„Zivilklausel muss erhalten bleiben“

Keine Militärforschung an NRW-Hochschulen

Die schwarz-gelbe Landesregierung plant im Rahmen der von ihr beabsichtigten Novellierung des Hochschulgesetztes auch die sog. ‚Zivilklausel‘ zu streichen. Sie war 2014 von der rot-grünen Vorgängerregierung in das NRW-Hochschulgesetz aufgenommen worden. Mit dieser Klausel werden die Hochschulen verpflichtet, ihre Forschung ausschließlich an friedlichen Zielen zu orientieren. Mit der jetzt von Schwarz-Gelb beabsichtigten Streichung wäre an NRW-Hochschulen wieder Forschung erlaubt, die militärischen Zwecken dient.

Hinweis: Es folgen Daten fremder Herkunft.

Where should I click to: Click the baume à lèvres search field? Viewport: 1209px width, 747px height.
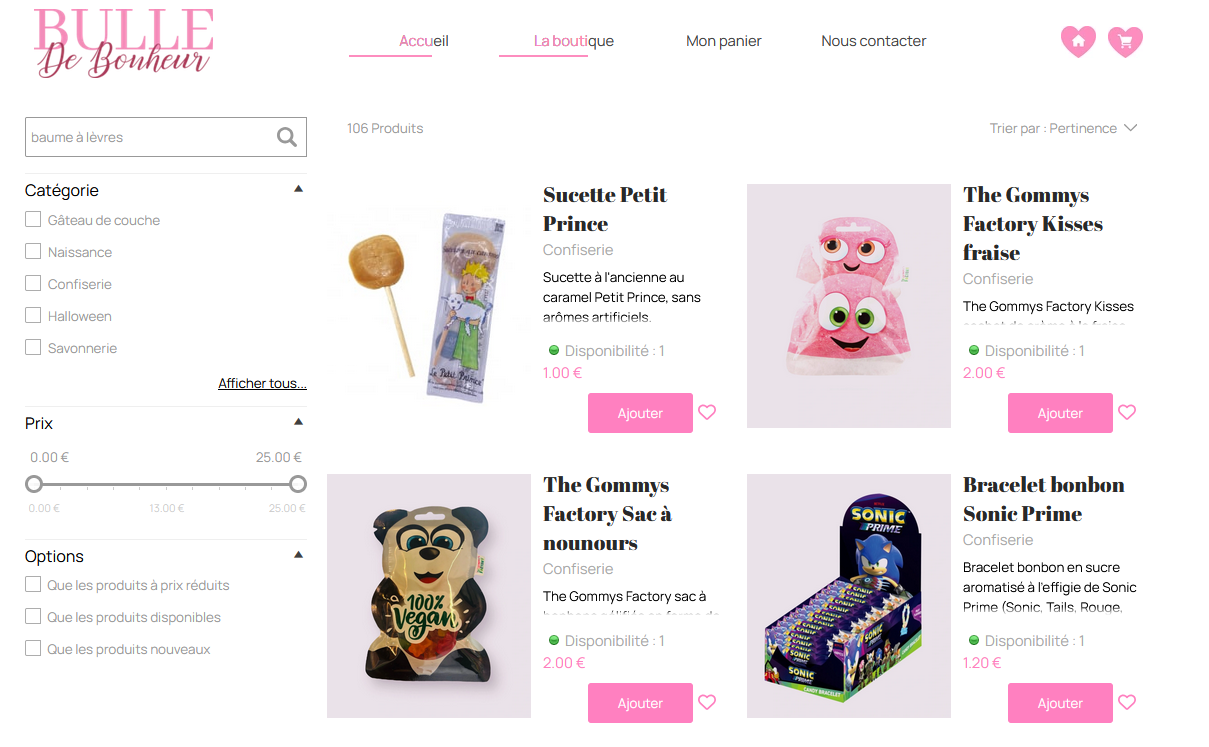(x=150, y=137)
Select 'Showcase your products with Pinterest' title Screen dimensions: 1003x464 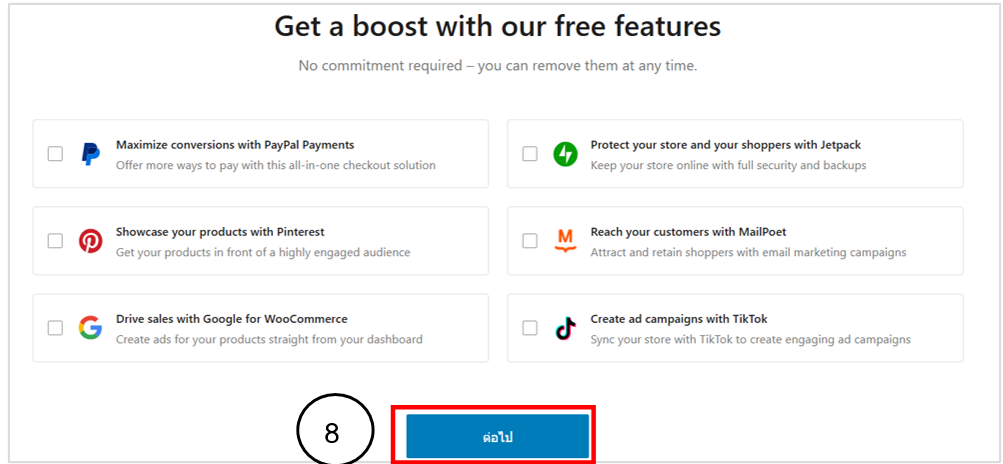coord(220,232)
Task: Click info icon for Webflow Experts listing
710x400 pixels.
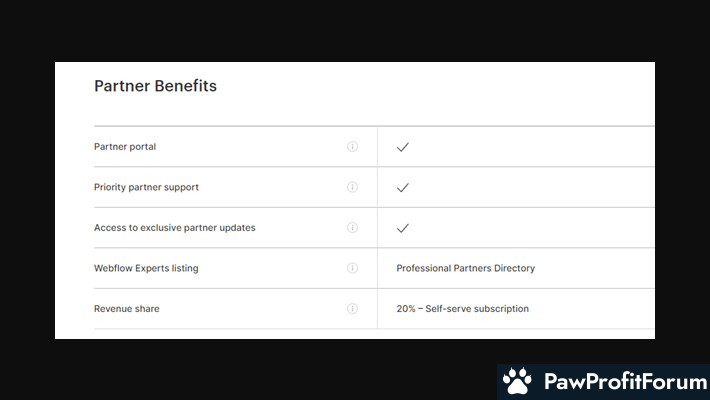Action: point(352,268)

An den Hochschulen selbst formiert sich dagegen massiver Widerstand. Darüber hinaus fordert ein breites Bündnis von Initiativen, Verbänden und Gewerkschaften die Zivilklausel zu erhalten. „Es ist schon an Unverfrorenheit kam zu überbieten, wie die Landesregierung nun beabsichtigt, die mehrheitlich von den Hochschulen gewünschte ‚Zivilklausel‘ wieder abzuschaffen. Dagegen regt sich breiter Protest, einen Protest, den wir als Sozialdemokraten voll unterstützten. Wissenschaft und Hochschulen sollten mithin der Garant für die Gewährleistung und Schaffung friedensstiftender gesellschaftlicher Verhältnisse sein, auch im internationalen Kontext, da kann es nicht sein, dass militärisch nutzbare Forschung an den zivilen Hochschulen unseres Landes stattfindet“, so Dietmar Bell, wissenschaftspolitischer Sprecher der SPD-Landtagsfraktion.